En définitive, les chercheurs ont extrapolé des mesures obtenues sur une partie récente de l'océan à une partie plus ancienne de ce même océan. C'est bien de l'utilisation de l'actuel pour comprendre le passé. Est-ce de l'actualisme d'analogie ? Pas tout à fait en ce sens que le chercheur travaille sur un même domaine, l'océan Atlantique par exemple. Il ne projette pas les résultats d'un océan actuel sur un océan ancien différent : actuel ou passé, c'est toujours le même océan en jeu. S'agit-il d'un actualisme de 2è niveau où le temps long est nécessaire ? Il est vrai que retracer l'histoire d'un océan requiert du temps long, plusieurs dizaines de millions d'années, que la quantification par extrapolation reconstitue. Mais il s'agit d'un temps long "banalisé" en ce sens que les phénomènes qui s'y passent se constatent aujourd'hui (expansion océanique) ; on étend en continuité vers le passé des processus actuels. Dit autrement, ce temps long ne produit pas du qualitativement différent, comme ce serait le cas pour expliquer un charriage par exemple ; il ne produit que du quantitatif. Ce n'est donc pas le temps long de l'actualisme de 2è niveau.

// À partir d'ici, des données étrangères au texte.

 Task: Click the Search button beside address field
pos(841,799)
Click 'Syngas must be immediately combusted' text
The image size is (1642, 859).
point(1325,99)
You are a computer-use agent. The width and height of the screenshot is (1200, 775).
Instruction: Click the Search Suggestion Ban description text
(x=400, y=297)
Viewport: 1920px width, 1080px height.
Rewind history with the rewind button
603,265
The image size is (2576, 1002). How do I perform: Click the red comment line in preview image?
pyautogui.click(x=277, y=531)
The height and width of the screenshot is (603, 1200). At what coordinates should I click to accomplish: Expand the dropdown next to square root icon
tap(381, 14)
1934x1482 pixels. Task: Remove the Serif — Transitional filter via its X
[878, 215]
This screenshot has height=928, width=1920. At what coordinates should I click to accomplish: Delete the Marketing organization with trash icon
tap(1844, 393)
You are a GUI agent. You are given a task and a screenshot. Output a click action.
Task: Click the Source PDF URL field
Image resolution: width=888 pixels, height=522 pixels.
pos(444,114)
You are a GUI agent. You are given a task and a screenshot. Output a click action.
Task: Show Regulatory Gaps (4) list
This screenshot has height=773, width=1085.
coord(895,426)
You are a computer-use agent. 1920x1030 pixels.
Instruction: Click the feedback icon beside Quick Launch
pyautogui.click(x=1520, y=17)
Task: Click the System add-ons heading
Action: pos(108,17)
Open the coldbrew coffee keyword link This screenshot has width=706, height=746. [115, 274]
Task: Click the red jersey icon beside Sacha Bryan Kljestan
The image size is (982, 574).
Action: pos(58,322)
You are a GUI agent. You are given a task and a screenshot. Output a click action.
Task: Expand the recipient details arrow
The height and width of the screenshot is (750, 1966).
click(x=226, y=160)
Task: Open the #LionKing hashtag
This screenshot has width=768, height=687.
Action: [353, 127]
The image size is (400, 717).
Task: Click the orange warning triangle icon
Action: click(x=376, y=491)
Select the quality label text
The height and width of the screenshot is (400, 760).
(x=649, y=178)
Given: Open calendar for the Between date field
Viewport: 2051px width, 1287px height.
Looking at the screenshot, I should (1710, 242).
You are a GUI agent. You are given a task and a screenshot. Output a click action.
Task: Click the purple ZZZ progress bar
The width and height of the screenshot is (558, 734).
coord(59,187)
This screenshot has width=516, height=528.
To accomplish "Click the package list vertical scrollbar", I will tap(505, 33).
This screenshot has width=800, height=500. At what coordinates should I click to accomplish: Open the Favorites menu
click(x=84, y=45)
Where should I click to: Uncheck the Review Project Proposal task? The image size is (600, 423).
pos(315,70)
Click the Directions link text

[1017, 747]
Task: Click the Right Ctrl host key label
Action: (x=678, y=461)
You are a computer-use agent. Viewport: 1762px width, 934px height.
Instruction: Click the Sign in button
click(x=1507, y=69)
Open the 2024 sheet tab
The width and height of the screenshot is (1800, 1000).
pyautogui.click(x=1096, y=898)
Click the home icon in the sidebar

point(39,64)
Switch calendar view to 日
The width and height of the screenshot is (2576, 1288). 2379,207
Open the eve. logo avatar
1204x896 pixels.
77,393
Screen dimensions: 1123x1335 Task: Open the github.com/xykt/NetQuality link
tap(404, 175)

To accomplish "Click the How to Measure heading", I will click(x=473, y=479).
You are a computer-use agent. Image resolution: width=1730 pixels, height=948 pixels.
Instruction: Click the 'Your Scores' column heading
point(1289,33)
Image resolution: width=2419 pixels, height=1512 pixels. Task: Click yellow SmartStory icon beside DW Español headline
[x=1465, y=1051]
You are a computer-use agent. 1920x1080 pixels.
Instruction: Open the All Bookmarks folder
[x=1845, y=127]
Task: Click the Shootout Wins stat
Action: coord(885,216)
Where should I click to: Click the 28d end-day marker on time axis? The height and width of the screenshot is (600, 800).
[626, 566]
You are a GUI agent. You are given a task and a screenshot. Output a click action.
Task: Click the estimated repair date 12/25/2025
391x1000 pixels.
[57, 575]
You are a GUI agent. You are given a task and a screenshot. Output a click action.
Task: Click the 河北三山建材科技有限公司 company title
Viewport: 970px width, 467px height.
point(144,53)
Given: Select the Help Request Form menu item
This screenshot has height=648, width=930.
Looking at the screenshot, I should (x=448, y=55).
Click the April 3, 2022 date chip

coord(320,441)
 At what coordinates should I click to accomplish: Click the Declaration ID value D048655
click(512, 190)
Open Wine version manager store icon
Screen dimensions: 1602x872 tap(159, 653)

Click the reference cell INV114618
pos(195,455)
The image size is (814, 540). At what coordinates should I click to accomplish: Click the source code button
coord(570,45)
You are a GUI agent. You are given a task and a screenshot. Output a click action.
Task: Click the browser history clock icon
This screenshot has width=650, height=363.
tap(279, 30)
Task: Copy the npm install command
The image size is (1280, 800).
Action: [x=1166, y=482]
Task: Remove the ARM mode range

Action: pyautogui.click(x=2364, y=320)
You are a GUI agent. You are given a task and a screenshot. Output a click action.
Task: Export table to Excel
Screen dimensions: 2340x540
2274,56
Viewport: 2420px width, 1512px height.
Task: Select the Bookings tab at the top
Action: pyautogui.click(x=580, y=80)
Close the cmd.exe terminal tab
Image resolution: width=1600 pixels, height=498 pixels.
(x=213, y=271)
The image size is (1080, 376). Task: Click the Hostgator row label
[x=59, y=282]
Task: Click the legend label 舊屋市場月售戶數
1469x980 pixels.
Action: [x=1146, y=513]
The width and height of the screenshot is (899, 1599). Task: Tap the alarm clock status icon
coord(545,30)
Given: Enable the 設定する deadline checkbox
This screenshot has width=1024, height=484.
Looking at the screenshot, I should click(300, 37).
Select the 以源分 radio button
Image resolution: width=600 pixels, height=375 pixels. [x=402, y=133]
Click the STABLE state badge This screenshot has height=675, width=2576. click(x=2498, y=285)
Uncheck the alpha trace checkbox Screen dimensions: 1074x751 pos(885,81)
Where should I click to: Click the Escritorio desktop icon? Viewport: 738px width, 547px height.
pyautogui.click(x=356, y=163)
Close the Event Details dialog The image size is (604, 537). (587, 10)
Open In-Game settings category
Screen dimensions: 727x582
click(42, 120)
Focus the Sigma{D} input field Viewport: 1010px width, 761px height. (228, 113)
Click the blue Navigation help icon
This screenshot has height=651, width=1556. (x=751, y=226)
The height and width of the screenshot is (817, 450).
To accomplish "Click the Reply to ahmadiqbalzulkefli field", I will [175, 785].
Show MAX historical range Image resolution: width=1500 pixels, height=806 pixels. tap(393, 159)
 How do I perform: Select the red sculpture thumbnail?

En résumé, Xavier Le Pichon nous met en présence d'un actualisme d'extrapolation, qu'on peut considérer comme une sorte d'actualisme d'analogie qui fait jouer la durée. Cet actualisme projette intégralement dans le passé des phénomènes actuels ; mais cette projection se fait par extrapolation de l'actuel à des périodes plus ou moins reculées : elle étire donc l'actuel vers le passé. Le temps long a pour seule fonction de représenter la latitude d'étirement temporel de l'actuel. C'est un temps long qui prolonge dans le passé un phénomène actuel mais qui ne construit pas de phénomènes imperceptibles à l'homme parce que très longs.